What's an acceptable respiratory exacerbation telephone or video patient assessment now we are trying harder to keep a distance?
What do we think is currently reasonable practice for assessing a suspected COPD or asthma exacerbation? In the best of times ( which we don't necessarily always have anyway) we would prefer to see them , get all vital signs and examine. What now? What about next week or next month if pressures worsen? Maybe our rural colleagues have some tips for the urban GPs ?? Daryl Freeman How are video consults helping? Katherine Hickman How is it for patients on the receiving end Barbara Preston Amanda Roberts
A patient's perspective:
It depends on the asthma patient's understanding of and familiarity with their own asthma. For those of us with a good relationship with our doctor's practice and so that they know us and we trust them, speaking to someone who knows us is useful - on the phone or whatever. So many practices are large and impersonal. An excerbation can be scarey - so any port in a storm is better than none - but I would be warey about the possibility of cross contamination with Covid19 if I attended face to face anywhere.
Naturally any contact will be far more reassuring than nothing, particularly if the patient isn’t used to self-management. I suspect video would be best especially if it’s an unfamiliar doctor . And presumably it would be better for you too from that point of view, plus you’re more likely to be able to pick up some signs of the severity of the patient’s condition. At the moment my main concern would be to find out if I had Covid 19 or not and so do I take my antibiotics as usual or not? So, whilst I take Amanda’s point about avoiding the surgery, what we urgently need are quick tests - and that means back to face to face with all it’s difficulties.
I have started using AccuRx which integrates with SystmOne and allows video consultations. At least this allows you to assess RR better and how the patient looks as well as opportunity to assess inhaler technique. I am trying to be as proactive as possible and every COPD or asthma patient I talk to regardless of what they are phoning about I discuss importance of ICS for asthmatics, using SABA more than 3x a week as a sign of worsening symptoms and importance of getitng in touch with us sooner rather than later. For COPD patients focus on recognising when they are starting to deteriorate early, avoiding deconditioning and signposting to exercise videos etc. Also I have been talkign them through rectangular breathing over the phone which they have found really useful. This was useful advice from our local respiratory consultant. Interesting to note that he suggests examining the chest will have little to add so don't bother.....

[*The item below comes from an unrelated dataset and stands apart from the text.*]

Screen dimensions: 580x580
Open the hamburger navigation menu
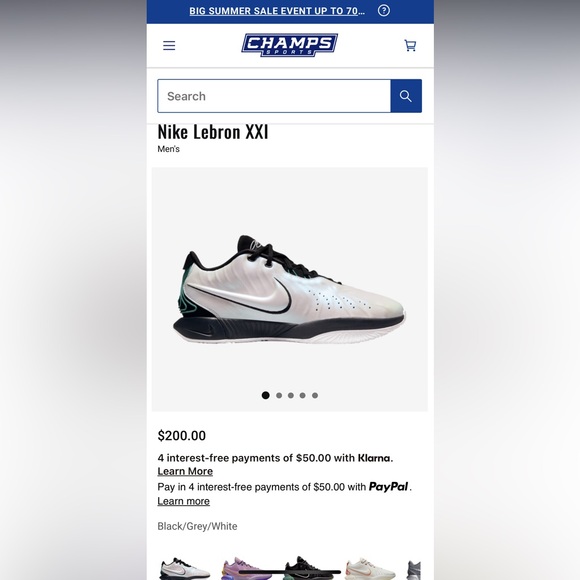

A GP asked on the Covid Facebook group when she should be sending pts with Covid in and when to keep at home and this was one of the replies:
Email from secondary care colleagues re C19 case presentation:
Clinical presentation of the cases we have had so far has varied: some have a dry cough, others productive, most have been febrile, although not always at presentation; which has caught us out. Descriminating COVID from bacterial pneumonia is not easy, and we are giving the majority antibiotics in case they have a superinfection. This will not be as relevant for the less unwell patients. Examining the chest will have little to add, don't bother.
Deciding who to admit: There is a lot to be said for respiratory rate. RR > 21 is a useful cut off. Most patients reach the steep part of the oxygen haemoglobin dissociation curve at SpO2 of 90%, so would tolerate anything above that if they are otherwise looking OK.
Progress: a lot of patients do get worse about a week in. So it would be worth having some safety net in place. If they are presenting later, that in some ways is reassuring.
Immunosuppressed are at greater risk of severe disease, but may still have milder infection. Decisions about admission should probably be the same as others, as risk of catching coronavirus are probably greater in hospital.
We should be avoiding NSAIDS and steroids where possible. COPD exacerbations with historical eosinophil counts of <0.3 probably don't benefit from oral steroids with exacerbations. Avoid nebulisers, instead use MDI with spacer, they should be as effective and lower risk.
Pts presenting having not taken on oral fluids and paracetamol: turning them around at triage. The public health messages seem to be more about when to self-isolate but if we can get the drink drink drink message out , that would help a lot
Sick day rules for diuretics and ACE-inhibitors would be good to disseminate, so they don't all end up with AKI.